• _Task instructions_
Look through the listing below and work out how many of its lines hold the word "agent". Give only the number.
════════════════════
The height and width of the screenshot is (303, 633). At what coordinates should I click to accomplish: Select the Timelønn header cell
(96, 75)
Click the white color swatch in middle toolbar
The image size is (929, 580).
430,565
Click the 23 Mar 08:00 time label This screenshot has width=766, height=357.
════════════════════
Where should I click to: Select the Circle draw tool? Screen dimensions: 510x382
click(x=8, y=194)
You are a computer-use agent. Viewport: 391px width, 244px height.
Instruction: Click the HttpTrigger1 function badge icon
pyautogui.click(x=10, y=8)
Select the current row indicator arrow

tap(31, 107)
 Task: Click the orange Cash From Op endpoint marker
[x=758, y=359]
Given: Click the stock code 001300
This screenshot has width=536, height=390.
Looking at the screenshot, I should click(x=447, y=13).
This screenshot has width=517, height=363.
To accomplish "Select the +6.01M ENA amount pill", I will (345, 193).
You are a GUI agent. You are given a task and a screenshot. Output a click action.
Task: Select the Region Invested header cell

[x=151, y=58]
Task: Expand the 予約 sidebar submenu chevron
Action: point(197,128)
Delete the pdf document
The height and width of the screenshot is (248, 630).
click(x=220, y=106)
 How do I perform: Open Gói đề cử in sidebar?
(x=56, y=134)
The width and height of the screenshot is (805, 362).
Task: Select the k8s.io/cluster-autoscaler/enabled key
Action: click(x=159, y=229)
════════════════════
• _Solved problem_
2